You can use sample() to get a sample of a specific number of records, get a sample of a fraction of records, get a sample of the columns of a DataFrame, and sample with replacement.
Let’s say we have the following DataFrame in Python.
df = pd.DataFrame({'Name': ['Jim','Jim','Jim','Sally','Bob','Sue','Sue','Larry'],
'Weight':['100','100','200','100','200','150','150','200']})
# Output:
Name Weight
0 Jim 100
1 Jim 100
2 Jim 200
3 Sally 100
4 Bob 200
5 Sue 150
6 Sue 150
7 Larry 200
If you want to generate a 50% sample of this dataset, you can pass “0.5” to the “frac” parameter.
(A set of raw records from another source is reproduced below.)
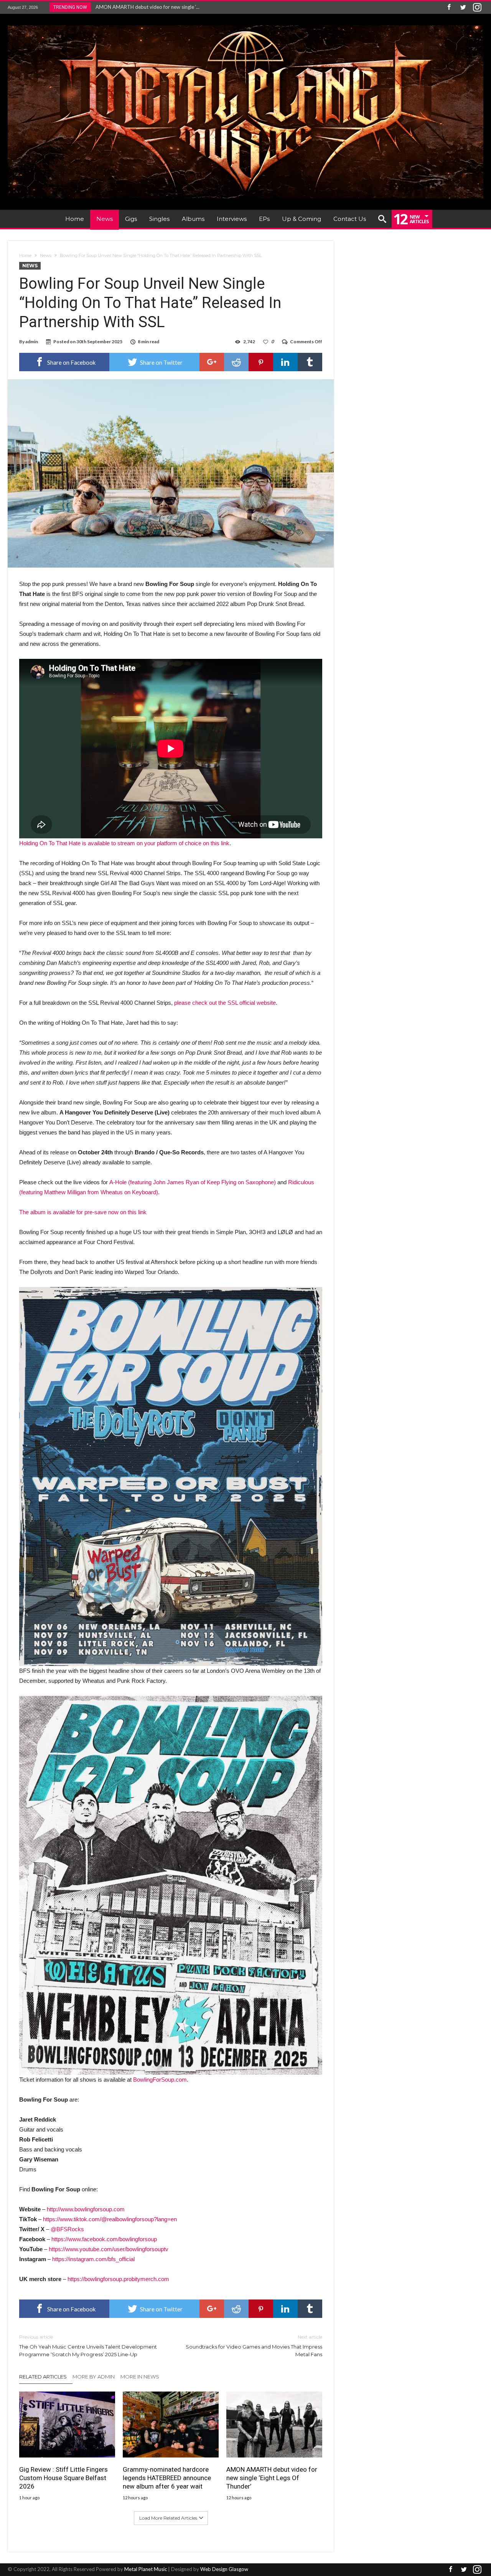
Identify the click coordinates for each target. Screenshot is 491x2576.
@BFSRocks (67, 2229)
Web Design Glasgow (224, 2569)
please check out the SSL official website (225, 1002)
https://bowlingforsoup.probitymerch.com (118, 2279)
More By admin (93, 2377)
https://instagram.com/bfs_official (93, 2259)
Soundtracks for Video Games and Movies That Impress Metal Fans (254, 2345)
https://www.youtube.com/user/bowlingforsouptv (108, 2249)
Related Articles (43, 2377)
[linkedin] (285, 362)
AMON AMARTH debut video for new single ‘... (145, 7)
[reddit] (236, 362)
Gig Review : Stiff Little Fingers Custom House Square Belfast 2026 (63, 2478)
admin (31, 341)
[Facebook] (449, 7)
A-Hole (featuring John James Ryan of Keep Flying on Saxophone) (192, 1182)
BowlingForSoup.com (160, 2079)
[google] (211, 362)
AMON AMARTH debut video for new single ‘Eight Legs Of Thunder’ (271, 2478)
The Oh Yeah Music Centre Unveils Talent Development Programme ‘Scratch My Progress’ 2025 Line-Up (88, 2345)
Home (25, 255)
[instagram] (477, 7)
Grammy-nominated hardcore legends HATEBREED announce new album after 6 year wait (167, 2478)
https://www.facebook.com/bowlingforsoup (104, 2239)
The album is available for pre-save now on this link (83, 1212)
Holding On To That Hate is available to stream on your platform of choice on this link (124, 843)
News (45, 255)
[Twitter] (463, 7)
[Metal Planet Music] (245, 25)
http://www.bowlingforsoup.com (86, 2209)
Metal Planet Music (145, 2569)
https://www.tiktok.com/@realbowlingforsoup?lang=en (110, 2219)
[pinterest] (261, 362)
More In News (139, 2377)
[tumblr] (310, 362)
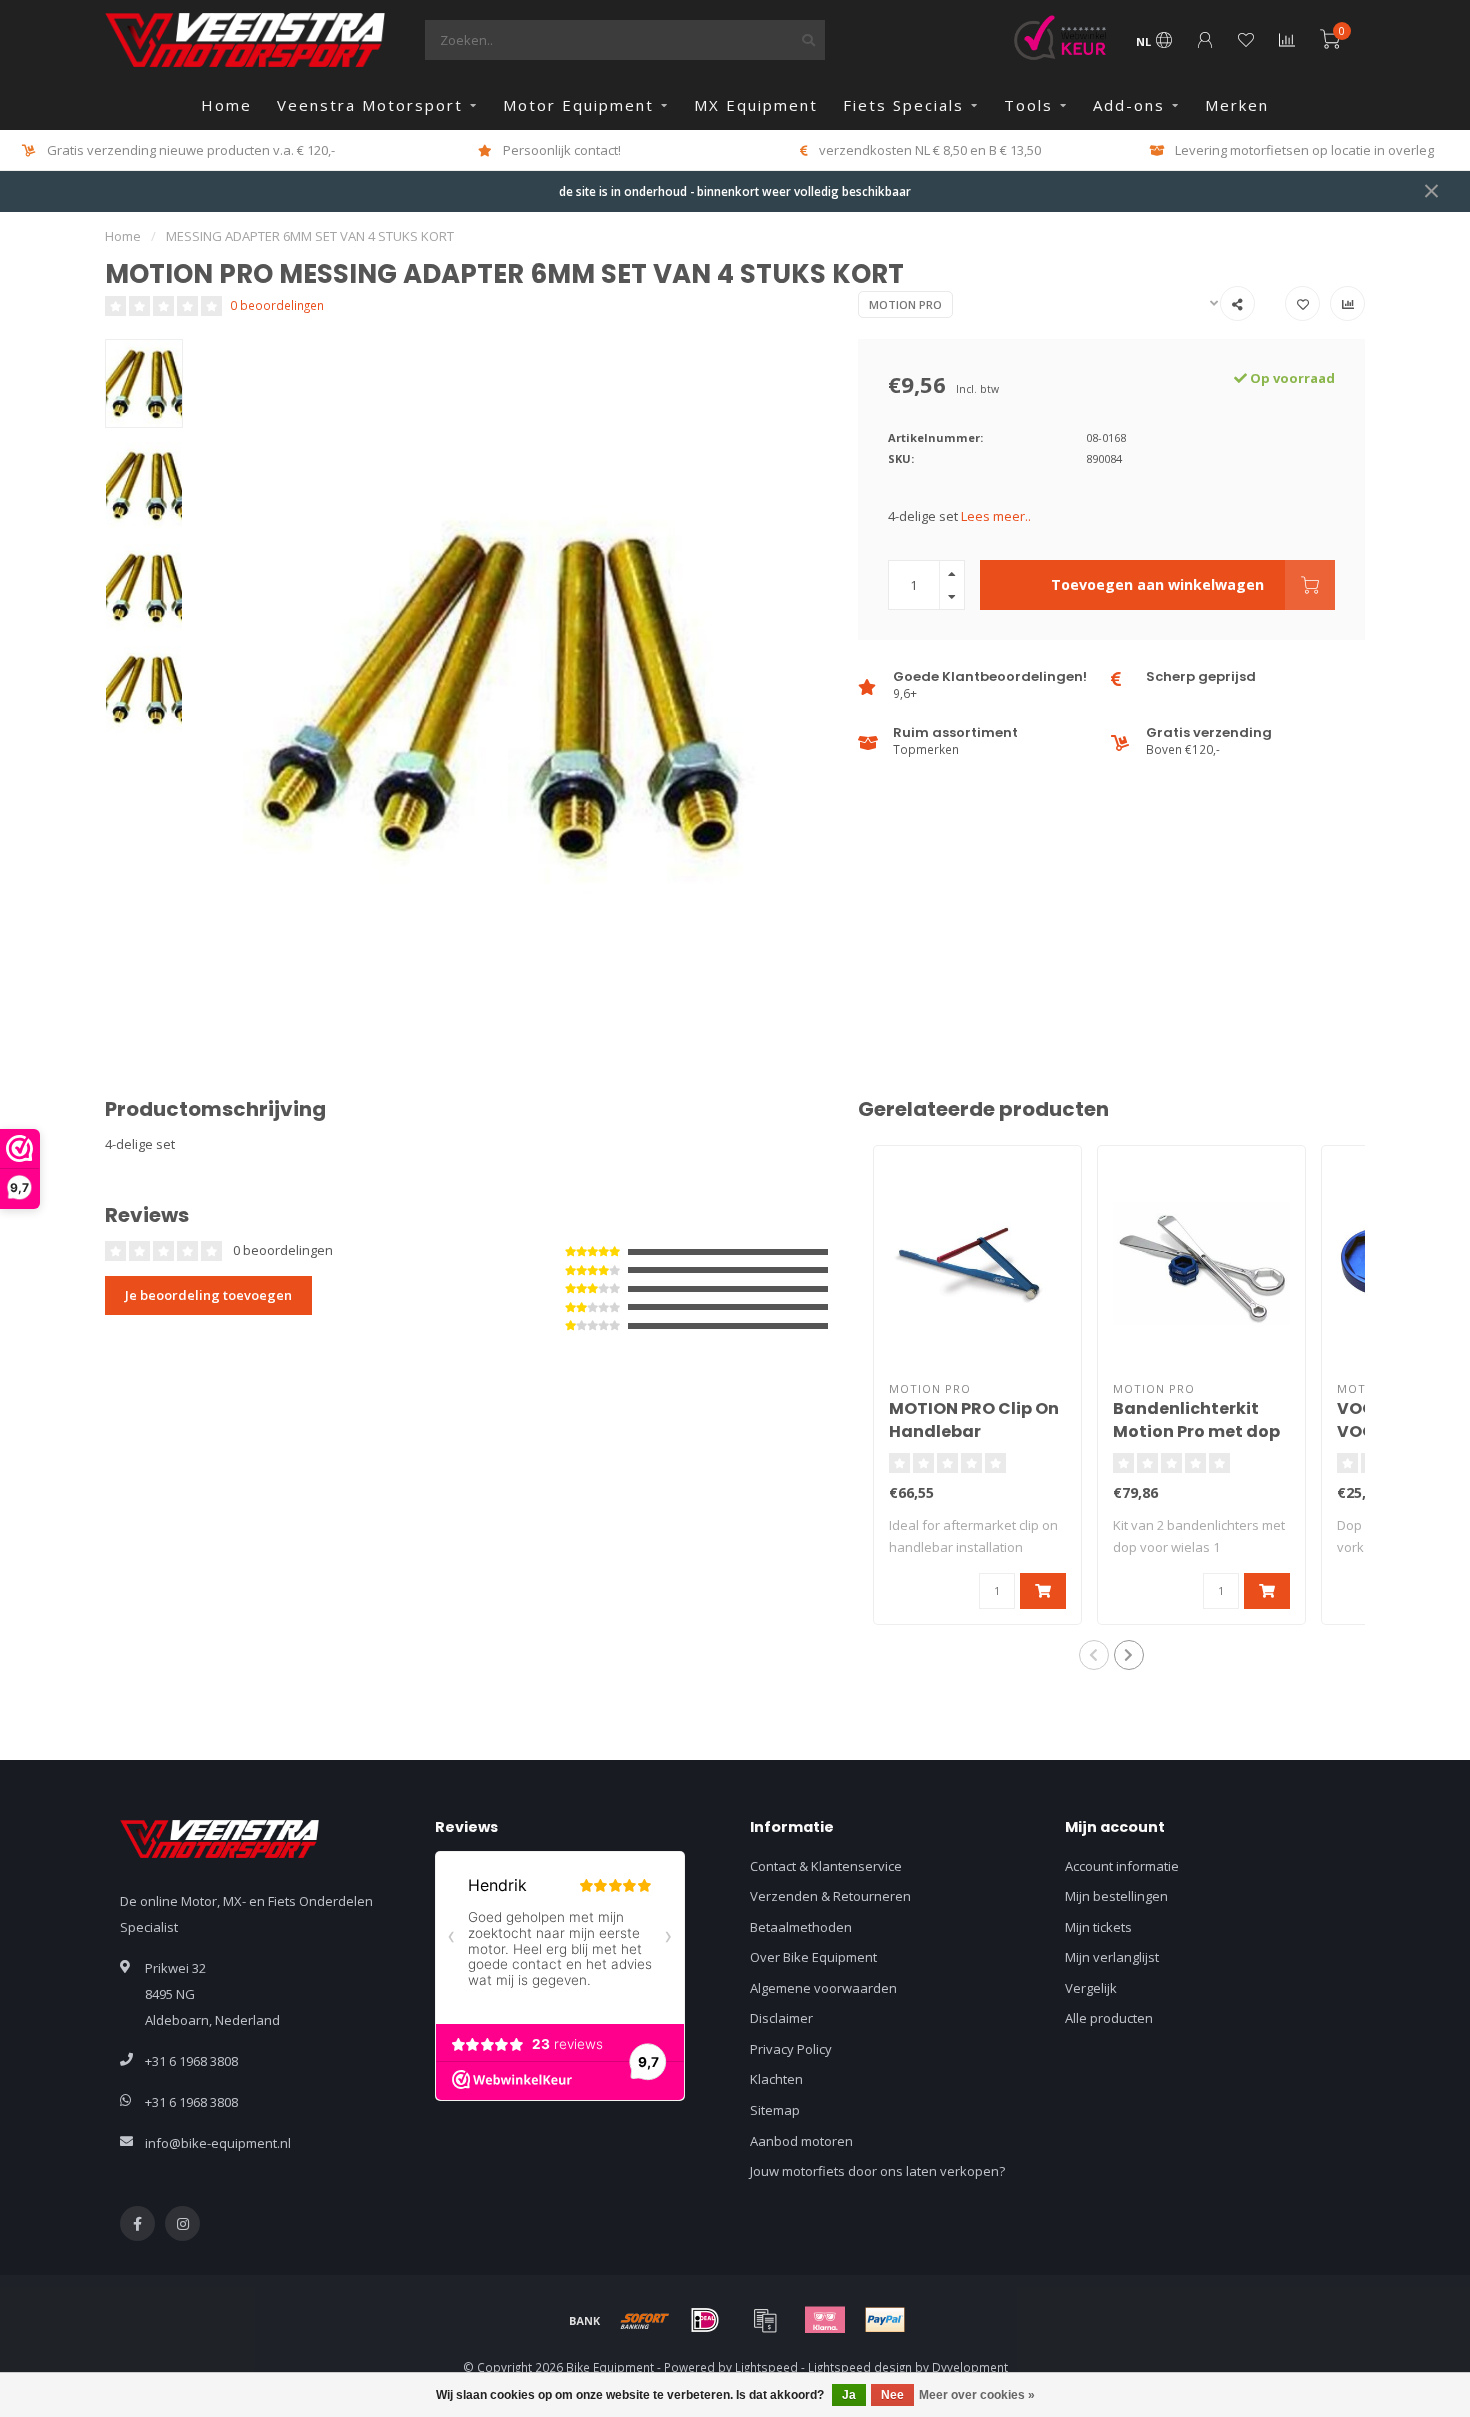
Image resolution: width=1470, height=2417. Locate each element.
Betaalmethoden (801, 1927)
print(df.sample(frac=0.5))
# Output:
Name Weight
0 Jim 100
1 Jim 100
4 Bob 200
7 Larry 200
If instead, you wanted to extract 4 items from the data randomly, you can pass “4” to the “n” parameter.
print(df.sample(n=4))
# Output:
Name Weight
0 Jim 100
1 Jim 100
5 Sue 150
6 Sue 150
You can also return a sample which has more records than the original dataset. If you want to create a 200% sample of your data, you can pass “2” to the “frac” parameter.
print(df.sample(frac=2))
# Output:
Name Weight
0 Jim 100
1 Jim 100
4 Bob 200
7 Larry 200
Like most pandas functions, sample() has the parameter “inplace” which allows you to modify a given DataFrame in place, and you can also sample columns by passing “1” to the parameter “axis”.
Using Seed for the Random Number Generation with sample()
When creating a random sample, many times we want reproducibility. For example, if I’m validating someone else’s results, then I want to be able to reproduce every dataset in their process.
The “random_state” parameter of the sample() function allows us to pass a “seed” for the random number generator of sample().
Below shows an example of how you can use the “random_state” parameter in sample().
sampled_df = df.sample(frac=0.5, random_state=5)
Random Sampling with Replacement in pandas
If you want get a random sample with replacement, you can also do that with the pandas sample() function.
The “replace” parameter allows you to perform sampling with replacement.
Sampling with replacement means that after each element is chosen via the sampling algorithm, instead of removing that element, it is put back into the population.
Below shows an example of how you can use the “replace” parameter to get a random sample with replacement with the pandas sample() function.
sampled_df = df.sample(frac=0.5, replace=5)
Hopefully this article has been useful for you to learn how to use the pandas sample() function to generate random samples of your data in Python.